Laurentia glared at us a bit more without speaking. Maybe she was wondering if she could still refuse to let us go to Obbo 4. But that would be defying Obsidian. It would get her in deep trouble.

At last, without a word, she turned her back on us and stormed off, along the corridor. The Bean followed, and so did I.

Laurentia stopped at the transporter door with the name ‘Obbo 4’ above it. She ordered, “Open.” The door slid aside, and Laurentia marched into the transporter, like a lift.

The Bean said, “Thank you for showing us the transporter. You needn’t come to Obbo 4 with us.”

“If you are going to that planet, I am coming with you. I will note the trouble you cause, and the damage you do, so that I can report them to Obsidian.”

“But you’re not wearing an expedition suit.” Over our uniforms, the Bean and I had thin but tough expedition suits. The helmets and gloves were on clips at our waists: the Bean thought it would be rude to wear them if we were meeting the chief of the tribe.

“An expedition suit is not necessary on Obbo 4.”

“The weather’s colder now than when you were there.”

“How did you know about my visit?”

“I’ve studied your report.”

“Well, I have no intention of wearing any fancy suit. This visit will be a brief one. I shall make sure of that.”

Without a word, the Bean went into the transporter, and I followed. Laurentia’s fury seemed to fill it. She snapped, “Close. Operate.” I felt the twist in my guts as the transporter worked. “Open.” The door slid aside, and I had my first look at Obbo 4.



After all the fuss, I didn’t think much of Obbo 4. The transporter was in a kind-of wood. The trees weren’t tall, but their trunks were twisted, with tufts of leaves on top. A few ragged bushes grew among them. The sky was dark grey, promising rain. A cold wind swirled into the transporter. I was glad the Bean had suggested wearing our expedition suits.

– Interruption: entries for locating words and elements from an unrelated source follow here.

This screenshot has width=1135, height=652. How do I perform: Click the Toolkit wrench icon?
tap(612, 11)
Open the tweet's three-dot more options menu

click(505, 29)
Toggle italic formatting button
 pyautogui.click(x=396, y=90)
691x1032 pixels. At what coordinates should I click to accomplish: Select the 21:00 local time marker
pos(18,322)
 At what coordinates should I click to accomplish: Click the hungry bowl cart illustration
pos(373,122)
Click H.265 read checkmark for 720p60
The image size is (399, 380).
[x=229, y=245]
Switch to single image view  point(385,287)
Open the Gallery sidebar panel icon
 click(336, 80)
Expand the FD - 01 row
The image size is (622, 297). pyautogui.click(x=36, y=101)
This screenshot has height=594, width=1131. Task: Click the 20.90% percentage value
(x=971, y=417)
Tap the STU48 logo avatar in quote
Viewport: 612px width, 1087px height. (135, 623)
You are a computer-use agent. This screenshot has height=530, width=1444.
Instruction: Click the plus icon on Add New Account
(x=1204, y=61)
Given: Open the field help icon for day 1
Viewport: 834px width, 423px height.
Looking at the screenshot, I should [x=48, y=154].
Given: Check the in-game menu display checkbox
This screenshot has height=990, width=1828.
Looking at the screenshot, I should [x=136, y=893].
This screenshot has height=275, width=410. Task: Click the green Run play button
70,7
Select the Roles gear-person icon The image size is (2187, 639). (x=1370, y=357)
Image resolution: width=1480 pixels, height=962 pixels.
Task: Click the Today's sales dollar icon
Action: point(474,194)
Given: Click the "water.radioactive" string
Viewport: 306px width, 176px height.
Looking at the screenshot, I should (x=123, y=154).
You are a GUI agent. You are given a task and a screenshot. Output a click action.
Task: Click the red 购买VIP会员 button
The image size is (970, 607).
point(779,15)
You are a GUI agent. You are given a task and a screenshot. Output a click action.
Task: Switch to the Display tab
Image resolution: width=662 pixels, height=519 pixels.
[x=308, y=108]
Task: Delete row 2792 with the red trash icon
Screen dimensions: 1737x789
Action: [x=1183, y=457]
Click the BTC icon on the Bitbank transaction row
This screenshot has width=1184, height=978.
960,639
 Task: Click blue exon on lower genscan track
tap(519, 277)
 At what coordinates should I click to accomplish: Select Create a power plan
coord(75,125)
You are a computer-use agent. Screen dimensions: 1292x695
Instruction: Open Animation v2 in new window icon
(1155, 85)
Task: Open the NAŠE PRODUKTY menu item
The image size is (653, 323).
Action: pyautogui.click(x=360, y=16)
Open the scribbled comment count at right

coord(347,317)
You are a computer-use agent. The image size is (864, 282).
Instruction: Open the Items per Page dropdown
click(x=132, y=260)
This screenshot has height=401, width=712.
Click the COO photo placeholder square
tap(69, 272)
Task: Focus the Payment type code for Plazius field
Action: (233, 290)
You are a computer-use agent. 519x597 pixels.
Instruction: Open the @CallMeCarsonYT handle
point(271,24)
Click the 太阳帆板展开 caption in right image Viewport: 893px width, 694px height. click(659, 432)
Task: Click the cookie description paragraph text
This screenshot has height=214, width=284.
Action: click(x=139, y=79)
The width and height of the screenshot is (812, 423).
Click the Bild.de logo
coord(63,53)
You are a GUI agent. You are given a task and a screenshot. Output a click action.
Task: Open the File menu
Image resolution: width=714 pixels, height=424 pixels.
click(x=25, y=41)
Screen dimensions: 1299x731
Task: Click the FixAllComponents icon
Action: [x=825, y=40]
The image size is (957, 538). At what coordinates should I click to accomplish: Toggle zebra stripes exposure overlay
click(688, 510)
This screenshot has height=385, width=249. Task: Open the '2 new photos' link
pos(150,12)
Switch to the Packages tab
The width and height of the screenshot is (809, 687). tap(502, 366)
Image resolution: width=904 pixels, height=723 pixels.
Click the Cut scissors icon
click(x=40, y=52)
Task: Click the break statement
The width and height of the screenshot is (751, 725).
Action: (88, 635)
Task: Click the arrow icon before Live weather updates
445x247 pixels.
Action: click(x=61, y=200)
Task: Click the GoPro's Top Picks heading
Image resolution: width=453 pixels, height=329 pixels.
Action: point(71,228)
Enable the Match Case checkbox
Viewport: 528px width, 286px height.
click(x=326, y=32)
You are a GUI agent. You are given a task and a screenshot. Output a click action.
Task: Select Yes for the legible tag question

A muddy path wandered through the trees. As we started on it, I asked, “Bean, tell me about this tribe.”

Before the Bean could answer, Laurentia said, “No doubt she would get it wrong. I shall tell you, then you will have no excuse for rude behaviour. This part of Obbo 4 was uninhabited until 200 days ago, when the tribe moved here from the planet Junic 6.”

I asked, “Why did they move?”

“Give me time and I shall tell you. A gentleman called Elete 813 wished to use the island where they lived. He asked them to move.”

I didn’t like the smell of that. “Did they want to move?”

“Do you think they weren’t asked? They were given complete information about this place. I accompanied them when they came to view it. Every one agreed to move.”

“This is a cold, bleak place. Is it like the island on Junic 6 where the people used to live?”

“A foolish question! Do you think I didn’t ask? Vran, who is Elete 813’s manager, assured me that this place is better. You may be sure that the people gained by the move. On Junic 6, they lived in flimsy huts. Here, Elete 813 has built a row of houses for them. You will see it through the trees ahead.” It was a long concrete wall with a row of square holes – windows without glass.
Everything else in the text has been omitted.